Dave is also guilty of spilling way too many Black secrets. It’s like Blacks have their own little community, full of inside jokes. It’s stuff what we can laugh at, and other folks would scratch their head at. Well Dave is ruining that for us.
Like Itis. Nobody was up on that before Dave talked about it. I went to a Black College and the Itis was in full effect. But now white people have an inkling about it. They might not fully grasp it, but they are aware of its existence. So now when two Black guys crack a joke about it, a white guy can say “oh, I get it.” That takes the fun out of it. Why do you think we change up our slang so often? To keep whites out of the loop.
He didn’t need to delve into the art of throwing dice either. Whites were never going to know about that. Whites generally stay away from cats rollin’ dice. And while we’re on that Ashy Larry was funny. But again, white folks don’t need to know about ash.

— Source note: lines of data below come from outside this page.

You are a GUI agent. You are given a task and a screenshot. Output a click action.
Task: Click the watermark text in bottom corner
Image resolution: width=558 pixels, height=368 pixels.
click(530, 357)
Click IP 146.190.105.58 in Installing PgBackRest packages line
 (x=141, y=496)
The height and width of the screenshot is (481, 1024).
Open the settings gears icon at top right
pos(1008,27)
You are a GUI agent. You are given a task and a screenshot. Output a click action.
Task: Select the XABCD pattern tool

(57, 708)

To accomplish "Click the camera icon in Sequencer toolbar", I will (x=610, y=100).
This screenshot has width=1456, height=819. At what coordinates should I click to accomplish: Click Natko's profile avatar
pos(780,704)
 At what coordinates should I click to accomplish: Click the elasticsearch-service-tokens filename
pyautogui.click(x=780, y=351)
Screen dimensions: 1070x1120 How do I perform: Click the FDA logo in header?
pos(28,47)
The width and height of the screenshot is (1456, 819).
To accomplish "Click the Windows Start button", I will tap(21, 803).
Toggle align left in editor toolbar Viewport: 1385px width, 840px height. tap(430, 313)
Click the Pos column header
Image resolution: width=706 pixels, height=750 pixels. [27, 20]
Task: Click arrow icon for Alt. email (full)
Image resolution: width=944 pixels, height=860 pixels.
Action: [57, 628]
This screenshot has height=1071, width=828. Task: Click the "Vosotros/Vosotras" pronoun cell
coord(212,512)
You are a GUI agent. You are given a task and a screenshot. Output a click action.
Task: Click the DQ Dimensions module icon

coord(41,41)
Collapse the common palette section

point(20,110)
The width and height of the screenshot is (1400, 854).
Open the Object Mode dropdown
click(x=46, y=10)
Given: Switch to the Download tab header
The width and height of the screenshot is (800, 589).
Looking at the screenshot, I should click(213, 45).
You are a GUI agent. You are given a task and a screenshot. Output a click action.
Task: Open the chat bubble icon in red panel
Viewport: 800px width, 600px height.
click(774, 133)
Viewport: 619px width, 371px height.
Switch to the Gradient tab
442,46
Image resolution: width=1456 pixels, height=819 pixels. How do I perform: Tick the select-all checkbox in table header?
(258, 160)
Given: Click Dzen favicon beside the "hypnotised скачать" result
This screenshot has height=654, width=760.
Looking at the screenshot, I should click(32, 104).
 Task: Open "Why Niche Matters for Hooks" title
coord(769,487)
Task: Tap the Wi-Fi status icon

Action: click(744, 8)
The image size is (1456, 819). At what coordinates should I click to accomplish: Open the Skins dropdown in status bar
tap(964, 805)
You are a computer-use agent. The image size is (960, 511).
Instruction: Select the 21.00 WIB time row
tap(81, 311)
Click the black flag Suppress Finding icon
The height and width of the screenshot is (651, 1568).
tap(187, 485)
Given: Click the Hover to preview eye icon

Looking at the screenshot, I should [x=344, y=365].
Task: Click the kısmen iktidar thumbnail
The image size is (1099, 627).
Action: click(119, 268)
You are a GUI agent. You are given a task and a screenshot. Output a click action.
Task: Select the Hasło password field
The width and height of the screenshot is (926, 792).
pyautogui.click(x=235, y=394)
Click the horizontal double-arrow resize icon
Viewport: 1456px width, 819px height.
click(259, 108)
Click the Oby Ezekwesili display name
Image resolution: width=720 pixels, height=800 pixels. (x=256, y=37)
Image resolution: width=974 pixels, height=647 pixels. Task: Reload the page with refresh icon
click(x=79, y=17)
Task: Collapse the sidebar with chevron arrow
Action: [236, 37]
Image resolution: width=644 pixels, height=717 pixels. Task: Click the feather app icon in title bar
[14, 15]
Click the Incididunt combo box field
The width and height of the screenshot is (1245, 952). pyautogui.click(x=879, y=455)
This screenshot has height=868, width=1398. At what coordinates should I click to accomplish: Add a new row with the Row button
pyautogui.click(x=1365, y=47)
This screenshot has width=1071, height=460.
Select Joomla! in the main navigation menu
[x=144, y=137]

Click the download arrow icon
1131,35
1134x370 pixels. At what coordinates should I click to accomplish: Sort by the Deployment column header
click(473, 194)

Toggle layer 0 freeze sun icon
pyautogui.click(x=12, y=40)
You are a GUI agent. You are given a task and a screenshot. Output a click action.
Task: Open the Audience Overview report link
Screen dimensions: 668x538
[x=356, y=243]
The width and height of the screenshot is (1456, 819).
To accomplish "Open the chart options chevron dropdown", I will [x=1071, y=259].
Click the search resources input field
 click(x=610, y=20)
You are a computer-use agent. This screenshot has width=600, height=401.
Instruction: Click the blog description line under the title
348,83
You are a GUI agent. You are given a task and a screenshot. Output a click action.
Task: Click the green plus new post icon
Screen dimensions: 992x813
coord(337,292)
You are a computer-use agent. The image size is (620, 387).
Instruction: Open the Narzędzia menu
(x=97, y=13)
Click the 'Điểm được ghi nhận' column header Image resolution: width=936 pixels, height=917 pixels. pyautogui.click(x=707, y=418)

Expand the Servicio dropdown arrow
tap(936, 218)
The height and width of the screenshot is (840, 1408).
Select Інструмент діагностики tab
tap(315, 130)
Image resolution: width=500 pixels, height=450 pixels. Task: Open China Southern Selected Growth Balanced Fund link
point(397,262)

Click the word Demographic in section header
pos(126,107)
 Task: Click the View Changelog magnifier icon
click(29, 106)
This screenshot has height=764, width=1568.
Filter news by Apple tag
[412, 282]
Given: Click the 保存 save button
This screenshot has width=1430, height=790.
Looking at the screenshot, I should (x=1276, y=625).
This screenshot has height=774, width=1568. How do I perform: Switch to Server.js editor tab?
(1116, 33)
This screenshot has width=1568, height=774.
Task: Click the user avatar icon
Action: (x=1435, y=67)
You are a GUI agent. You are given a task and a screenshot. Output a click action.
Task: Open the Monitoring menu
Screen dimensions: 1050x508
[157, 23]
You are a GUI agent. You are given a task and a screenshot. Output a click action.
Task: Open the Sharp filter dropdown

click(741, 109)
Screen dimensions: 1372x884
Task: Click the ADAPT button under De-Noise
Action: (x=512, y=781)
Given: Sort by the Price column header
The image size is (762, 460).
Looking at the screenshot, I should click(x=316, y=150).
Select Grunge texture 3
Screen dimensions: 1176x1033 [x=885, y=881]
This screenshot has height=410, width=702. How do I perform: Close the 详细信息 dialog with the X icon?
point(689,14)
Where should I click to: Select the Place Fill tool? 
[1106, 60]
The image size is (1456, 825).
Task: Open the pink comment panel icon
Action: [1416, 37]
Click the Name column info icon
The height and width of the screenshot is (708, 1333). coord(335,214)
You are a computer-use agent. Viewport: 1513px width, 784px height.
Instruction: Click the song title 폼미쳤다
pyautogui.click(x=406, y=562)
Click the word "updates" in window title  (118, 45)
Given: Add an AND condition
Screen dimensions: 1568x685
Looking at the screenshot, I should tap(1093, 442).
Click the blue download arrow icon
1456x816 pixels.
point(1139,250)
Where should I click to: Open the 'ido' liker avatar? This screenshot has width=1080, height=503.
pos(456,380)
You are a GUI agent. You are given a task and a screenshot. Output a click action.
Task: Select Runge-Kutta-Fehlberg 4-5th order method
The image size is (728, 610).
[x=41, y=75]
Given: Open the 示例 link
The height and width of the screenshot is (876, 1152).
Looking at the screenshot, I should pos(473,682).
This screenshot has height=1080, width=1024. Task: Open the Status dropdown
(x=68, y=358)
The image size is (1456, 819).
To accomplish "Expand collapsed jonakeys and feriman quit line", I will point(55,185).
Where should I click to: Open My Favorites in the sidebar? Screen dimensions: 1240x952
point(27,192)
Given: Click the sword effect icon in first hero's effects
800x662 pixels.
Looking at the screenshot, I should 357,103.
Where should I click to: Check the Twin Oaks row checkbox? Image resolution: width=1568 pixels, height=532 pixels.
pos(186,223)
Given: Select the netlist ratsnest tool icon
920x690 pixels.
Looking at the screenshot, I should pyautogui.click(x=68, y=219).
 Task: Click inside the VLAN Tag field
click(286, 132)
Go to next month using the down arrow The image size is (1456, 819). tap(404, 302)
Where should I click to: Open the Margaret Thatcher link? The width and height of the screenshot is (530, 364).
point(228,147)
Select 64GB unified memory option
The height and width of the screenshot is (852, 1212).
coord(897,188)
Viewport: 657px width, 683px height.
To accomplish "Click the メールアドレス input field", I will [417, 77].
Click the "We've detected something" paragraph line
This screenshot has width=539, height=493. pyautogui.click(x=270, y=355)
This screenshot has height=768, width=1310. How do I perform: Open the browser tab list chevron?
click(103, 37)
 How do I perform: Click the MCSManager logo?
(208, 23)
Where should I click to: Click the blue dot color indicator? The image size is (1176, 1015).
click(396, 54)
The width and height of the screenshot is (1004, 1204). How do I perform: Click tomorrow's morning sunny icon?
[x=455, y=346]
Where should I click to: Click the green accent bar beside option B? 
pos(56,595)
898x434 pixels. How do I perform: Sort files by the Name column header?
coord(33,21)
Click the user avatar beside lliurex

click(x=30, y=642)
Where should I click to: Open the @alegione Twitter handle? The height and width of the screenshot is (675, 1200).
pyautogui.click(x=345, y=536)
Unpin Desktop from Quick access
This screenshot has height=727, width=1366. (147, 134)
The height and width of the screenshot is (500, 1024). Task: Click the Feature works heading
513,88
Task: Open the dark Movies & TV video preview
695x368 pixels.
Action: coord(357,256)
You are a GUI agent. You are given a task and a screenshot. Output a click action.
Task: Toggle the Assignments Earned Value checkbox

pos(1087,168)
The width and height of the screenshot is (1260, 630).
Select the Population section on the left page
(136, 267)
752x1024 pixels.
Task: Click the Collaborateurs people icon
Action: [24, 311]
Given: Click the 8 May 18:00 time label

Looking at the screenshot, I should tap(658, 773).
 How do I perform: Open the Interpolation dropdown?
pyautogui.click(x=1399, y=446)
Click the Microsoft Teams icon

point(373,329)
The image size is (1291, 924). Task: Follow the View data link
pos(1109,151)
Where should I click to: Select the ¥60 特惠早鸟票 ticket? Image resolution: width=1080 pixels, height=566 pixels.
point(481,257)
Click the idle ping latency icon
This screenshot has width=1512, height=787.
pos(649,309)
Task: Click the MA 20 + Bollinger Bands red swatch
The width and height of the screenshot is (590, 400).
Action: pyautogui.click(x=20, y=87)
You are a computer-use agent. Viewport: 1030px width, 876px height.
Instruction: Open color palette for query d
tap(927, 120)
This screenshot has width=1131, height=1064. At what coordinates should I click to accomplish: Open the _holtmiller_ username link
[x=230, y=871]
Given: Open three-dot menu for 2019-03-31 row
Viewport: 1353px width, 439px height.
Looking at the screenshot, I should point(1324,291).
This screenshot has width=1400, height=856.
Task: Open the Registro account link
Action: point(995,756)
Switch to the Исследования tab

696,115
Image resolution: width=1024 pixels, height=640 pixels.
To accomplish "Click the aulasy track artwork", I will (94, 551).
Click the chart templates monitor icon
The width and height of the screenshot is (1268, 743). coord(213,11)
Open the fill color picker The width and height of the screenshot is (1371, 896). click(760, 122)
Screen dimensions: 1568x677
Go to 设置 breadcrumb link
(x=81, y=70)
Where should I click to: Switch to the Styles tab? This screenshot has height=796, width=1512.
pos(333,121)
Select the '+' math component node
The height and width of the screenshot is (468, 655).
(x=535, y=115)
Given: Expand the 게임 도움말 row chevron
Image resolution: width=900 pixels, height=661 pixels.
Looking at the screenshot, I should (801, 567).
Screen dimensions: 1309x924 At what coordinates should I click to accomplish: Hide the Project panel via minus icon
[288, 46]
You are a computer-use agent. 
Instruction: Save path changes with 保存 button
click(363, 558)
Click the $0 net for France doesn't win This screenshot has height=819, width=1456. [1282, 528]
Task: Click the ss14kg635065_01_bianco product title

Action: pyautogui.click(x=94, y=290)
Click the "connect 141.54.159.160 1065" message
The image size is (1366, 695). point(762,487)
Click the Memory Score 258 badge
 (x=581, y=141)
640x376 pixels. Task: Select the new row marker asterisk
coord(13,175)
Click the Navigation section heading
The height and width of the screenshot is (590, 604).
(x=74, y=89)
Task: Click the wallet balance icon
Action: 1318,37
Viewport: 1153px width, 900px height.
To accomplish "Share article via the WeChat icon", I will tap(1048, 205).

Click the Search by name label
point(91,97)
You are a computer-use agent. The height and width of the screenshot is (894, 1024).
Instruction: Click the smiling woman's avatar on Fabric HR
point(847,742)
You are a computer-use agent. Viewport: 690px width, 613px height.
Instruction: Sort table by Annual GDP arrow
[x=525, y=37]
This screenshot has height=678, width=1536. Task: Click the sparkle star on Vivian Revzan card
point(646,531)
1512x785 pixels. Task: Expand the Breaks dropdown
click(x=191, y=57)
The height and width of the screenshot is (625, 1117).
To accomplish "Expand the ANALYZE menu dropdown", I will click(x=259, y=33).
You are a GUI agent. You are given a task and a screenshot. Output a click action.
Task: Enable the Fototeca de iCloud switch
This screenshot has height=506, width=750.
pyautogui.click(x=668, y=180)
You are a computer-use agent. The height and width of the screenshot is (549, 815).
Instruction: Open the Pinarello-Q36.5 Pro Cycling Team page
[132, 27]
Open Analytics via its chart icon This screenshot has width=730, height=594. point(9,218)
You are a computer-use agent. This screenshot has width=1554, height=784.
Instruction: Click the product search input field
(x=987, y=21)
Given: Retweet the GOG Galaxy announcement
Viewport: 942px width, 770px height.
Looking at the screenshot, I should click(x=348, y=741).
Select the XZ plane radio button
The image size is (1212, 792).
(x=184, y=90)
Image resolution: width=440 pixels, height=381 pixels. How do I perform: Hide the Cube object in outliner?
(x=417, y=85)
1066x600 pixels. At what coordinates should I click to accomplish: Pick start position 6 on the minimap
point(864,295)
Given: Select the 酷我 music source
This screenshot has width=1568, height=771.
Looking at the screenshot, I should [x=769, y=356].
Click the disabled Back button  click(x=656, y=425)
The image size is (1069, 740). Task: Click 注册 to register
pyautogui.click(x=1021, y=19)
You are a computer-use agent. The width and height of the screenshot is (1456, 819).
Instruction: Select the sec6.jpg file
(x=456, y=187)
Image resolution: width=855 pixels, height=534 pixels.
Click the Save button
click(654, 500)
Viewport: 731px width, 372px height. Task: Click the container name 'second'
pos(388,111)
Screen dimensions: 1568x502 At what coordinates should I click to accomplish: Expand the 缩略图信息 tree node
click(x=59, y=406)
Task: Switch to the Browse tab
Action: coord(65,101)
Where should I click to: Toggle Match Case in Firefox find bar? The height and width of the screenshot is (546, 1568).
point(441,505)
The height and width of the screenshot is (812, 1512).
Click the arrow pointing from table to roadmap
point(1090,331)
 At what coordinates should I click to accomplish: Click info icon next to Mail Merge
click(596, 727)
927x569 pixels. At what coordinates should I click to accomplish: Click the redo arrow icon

It was cool when these things were in direct to video Roc-A-Fella flicks or Black films that whites didn’t see, but Dave it putting it on national TV! It’s like if everyone at your high school got the inside jokes your click had, that would have completely ruined the fun, right?
He’s also guilty of making a Lil Jon a huge celebrity. Sure Lil’ Jon was making moves on the music scene, but he’s a full-fledged celebrity now. I never liked Lil Jon. I didn’t dig his music, I don’t dig crunk. My best friend and I used to make fun of the guy. But when Dave mocks him, America gloms onto him. Now he’s the biggest thing ever. It’s really, really sad.
Thankfully Dave has used his power for good. He’s trying to use in influence to put some actually artists in the limelight. Talib Kweli, Common and dead prez, are all getting publicity behind Dave’s stamp of approval. So I suppose there is a silver lining.
However since Dave reupped his contract with Comedy Central, he’s rich and he’s all over the place. He’s white America’s favorite Black man. He’s the new Chris Rock. And you know means; it’s only a matter of time before he takes a tumble.
Now I’m not saying that there’s a conspiracy against Blacks in this country, but O.J. and M.J. were once adored in white household too. I’m just hoping that Dave doesn’t believe the hype. I’m not casting judgment against either of the two Black males that I pointed out, but I will say that power tends to go to ones head. If you think that you are untouchable and believe all your hype you might do something stupid. Hell, even Eddie Murphy got caught up in something. All I’m saying is that if things get thick a large part of his fan base will disappear.
I hope that Dave doesn’t get to the point where people are no longer laughing with him, but rather at him. History doesn’t foresee Dave having a happy life. Controversial Black comedians don’t have happy endings. Redd Foxx got hit by the IRS. Richard Pryor is messed up in the game. Eddie Murphy is stuck in PG hell. Chris Rock made Pootie Tang. Chappelles 15 minutes are counting; please let him do something with them.
Well that’s going to do it for this column. As you can see this column is taking shape. I’ve got the beginning and middle down. Now all I need is an ending.
I’ve got it. You should have read Joe Reid or Aaron Cameron (who can be found a few sections over on Music.) Together we are kind of like Three The Friday, unless one of them can come up with a better name.